[Stored items from a collection]
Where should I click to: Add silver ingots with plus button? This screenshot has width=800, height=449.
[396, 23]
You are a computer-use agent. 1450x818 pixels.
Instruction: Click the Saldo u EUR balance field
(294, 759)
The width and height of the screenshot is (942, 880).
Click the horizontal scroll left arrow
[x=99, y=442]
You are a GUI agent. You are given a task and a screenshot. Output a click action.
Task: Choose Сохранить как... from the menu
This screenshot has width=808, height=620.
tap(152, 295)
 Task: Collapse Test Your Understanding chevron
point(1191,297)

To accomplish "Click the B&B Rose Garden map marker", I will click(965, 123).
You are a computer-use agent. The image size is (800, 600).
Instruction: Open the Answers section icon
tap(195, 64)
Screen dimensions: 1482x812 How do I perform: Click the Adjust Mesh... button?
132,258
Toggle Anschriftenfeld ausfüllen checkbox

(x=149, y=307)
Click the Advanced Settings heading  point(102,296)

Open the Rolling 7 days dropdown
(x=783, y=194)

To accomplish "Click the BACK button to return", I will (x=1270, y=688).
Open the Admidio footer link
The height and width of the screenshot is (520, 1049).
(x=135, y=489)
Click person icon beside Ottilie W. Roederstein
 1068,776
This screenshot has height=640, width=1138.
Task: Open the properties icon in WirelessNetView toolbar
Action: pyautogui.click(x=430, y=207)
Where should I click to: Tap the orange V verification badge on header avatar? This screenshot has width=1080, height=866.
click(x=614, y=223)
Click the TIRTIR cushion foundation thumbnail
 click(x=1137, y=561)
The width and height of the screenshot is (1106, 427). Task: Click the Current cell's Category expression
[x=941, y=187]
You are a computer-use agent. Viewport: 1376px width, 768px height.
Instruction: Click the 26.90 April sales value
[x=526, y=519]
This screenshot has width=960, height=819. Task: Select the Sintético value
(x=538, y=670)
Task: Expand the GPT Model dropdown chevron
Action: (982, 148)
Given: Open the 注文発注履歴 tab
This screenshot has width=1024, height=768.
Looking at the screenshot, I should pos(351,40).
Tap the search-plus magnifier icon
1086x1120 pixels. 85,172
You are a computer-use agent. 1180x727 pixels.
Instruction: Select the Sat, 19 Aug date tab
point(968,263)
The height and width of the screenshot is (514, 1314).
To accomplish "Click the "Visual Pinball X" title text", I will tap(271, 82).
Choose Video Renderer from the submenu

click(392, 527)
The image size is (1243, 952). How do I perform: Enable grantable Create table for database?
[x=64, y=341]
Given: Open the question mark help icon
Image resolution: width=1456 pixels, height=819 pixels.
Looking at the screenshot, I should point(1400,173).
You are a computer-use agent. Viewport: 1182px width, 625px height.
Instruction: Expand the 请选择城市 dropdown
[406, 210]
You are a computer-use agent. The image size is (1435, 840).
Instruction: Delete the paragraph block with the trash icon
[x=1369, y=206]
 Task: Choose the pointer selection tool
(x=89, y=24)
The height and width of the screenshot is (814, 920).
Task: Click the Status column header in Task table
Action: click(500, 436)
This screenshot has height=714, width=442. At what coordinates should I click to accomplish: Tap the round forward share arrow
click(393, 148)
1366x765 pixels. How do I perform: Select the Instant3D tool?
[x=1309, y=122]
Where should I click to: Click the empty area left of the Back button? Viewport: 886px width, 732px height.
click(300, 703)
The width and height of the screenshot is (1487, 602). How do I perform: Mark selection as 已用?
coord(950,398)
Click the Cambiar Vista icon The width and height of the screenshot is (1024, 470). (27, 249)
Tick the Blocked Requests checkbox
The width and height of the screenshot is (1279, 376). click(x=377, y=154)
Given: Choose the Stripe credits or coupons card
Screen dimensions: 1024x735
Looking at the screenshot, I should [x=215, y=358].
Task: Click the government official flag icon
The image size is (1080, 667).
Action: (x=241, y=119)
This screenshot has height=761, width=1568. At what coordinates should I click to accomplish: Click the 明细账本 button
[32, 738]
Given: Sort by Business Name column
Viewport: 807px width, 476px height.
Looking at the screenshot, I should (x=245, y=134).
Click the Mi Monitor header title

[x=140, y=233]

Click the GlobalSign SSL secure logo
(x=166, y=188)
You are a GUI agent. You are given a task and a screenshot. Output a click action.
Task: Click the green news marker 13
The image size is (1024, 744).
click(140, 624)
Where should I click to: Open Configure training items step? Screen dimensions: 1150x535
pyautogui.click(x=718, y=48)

BRIEF:
Copy every one of the rows above word for word.

ANSWER IN FULL:
Where should I click to: Add silver ingots with plus button? This screenshot has width=800, height=449.
[396, 23]
You are a computer-use agent. 1450x818 pixels.
Instruction: Click the Saldo u EUR balance field
(294, 759)
The width and height of the screenshot is (942, 880).
Click the horizontal scroll left arrow
[x=99, y=442]
You are a GUI agent. You are given a task and a screenshot. Output a click action.
Task: Choose Сохранить как... from the menu
This screenshot has width=808, height=620.
tap(152, 295)
 Task: Collapse Test Your Understanding chevron
point(1191,297)

To accomplish "Click the B&B Rose Garden map marker", I will click(965, 123).
You are a computer-use agent. The image size is (800, 600).
Instruction: Open the Answers section icon
tap(195, 64)
Screen dimensions: 1482x812 How do I perform: Click the Adjust Mesh... button?
132,258
Toggle Anschriftenfeld ausfüllen checkbox

(x=149, y=307)
Click the Advanced Settings heading  point(102,296)

Open the Rolling 7 days dropdown
(x=783, y=194)

To accomplish "Click the BACK button to return", I will (x=1270, y=688).
Open the Admidio footer link
The height and width of the screenshot is (520, 1049).
(x=135, y=489)
Click person icon beside Ottilie W. Roederstein
 1068,776
This screenshot has height=640, width=1138.
Task: Open the properties icon in WirelessNetView toolbar
Action: pyautogui.click(x=430, y=207)
Where should I click to: Tap the orange V verification badge on header avatar? This screenshot has width=1080, height=866.
click(x=614, y=223)
Click the TIRTIR cushion foundation thumbnail
 click(x=1137, y=561)
The width and height of the screenshot is (1106, 427). Task: Click the Current cell's Category expression
[x=941, y=187]
You are a computer-use agent. Viewport: 1376px width, 768px height.
Instruction: Click the 26.90 April sales value
[x=526, y=519]
This screenshot has width=960, height=819. Task: Select the Sintético value
(x=538, y=670)
Task: Expand the GPT Model dropdown chevron
Action: (982, 148)
Given: Open the 注文発注履歴 tab
This screenshot has width=1024, height=768.
Looking at the screenshot, I should pos(351,40).
Tap the search-plus magnifier icon
1086x1120 pixels. 85,172
You are a computer-use agent. 1180x727 pixels.
Instruction: Select the Sat, 19 Aug date tab
point(968,263)
The height and width of the screenshot is (514, 1314).
To accomplish "Click the "Visual Pinball X" title text", I will tap(271, 82).
Choose Video Renderer from the submenu

click(392, 527)
The image size is (1243, 952). How do I perform: Enable grantable Create table for database?
[x=64, y=341]
Given: Open the question mark help icon
Image resolution: width=1456 pixels, height=819 pixels.
Looking at the screenshot, I should point(1400,173).
You are a computer-use agent. Viewport: 1182px width, 625px height.
Instruction: Expand the 请选择城市 dropdown
[406, 210]
You are a computer-use agent. The image size is (1435, 840).
Instruction: Delete the paragraph block with the trash icon
[x=1369, y=206]
 Task: Choose the pointer selection tool
(x=89, y=24)
The height and width of the screenshot is (814, 920).
Task: Click the Status column header in Task table
Action: click(500, 436)
This screenshot has height=714, width=442. At what coordinates should I click to accomplish: Tap the round forward share arrow
click(393, 148)
1366x765 pixels. How do I perform: Select the Instant3D tool?
[x=1309, y=122]
Where should I click to: Click the empty area left of the Back button? Viewport: 886px width, 732px height.
click(300, 703)
The width and height of the screenshot is (1487, 602). How do I perform: Mark selection as 已用?
coord(950,398)
Click the Cambiar Vista icon The width and height of the screenshot is (1024, 470). (27, 249)
Tick the Blocked Requests checkbox
The width and height of the screenshot is (1279, 376). click(x=377, y=154)
Given: Choose the Stripe credits or coupons card
Screen dimensions: 1024x735
Looking at the screenshot, I should [x=215, y=358].
Task: Click the government official flag icon
The image size is (1080, 667).
Action: (x=241, y=119)
This screenshot has height=761, width=1568. At what coordinates should I click to accomplish: Click the 明细账本 button
[32, 738]
Given: Sort by Business Name column
Viewport: 807px width, 476px height.
Looking at the screenshot, I should (x=245, y=134).
Click the Mi Monitor header title

[x=140, y=233]

Click the GlobalSign SSL secure logo
(x=166, y=188)
You are a GUI agent. You are given a task and a screenshot. Output a click action.
Task: Click the green news marker 13
The image size is (1024, 744).
click(140, 624)
Where should I click to: Open Configure training items step? Screen dimensions: 1150x535
pyautogui.click(x=718, y=48)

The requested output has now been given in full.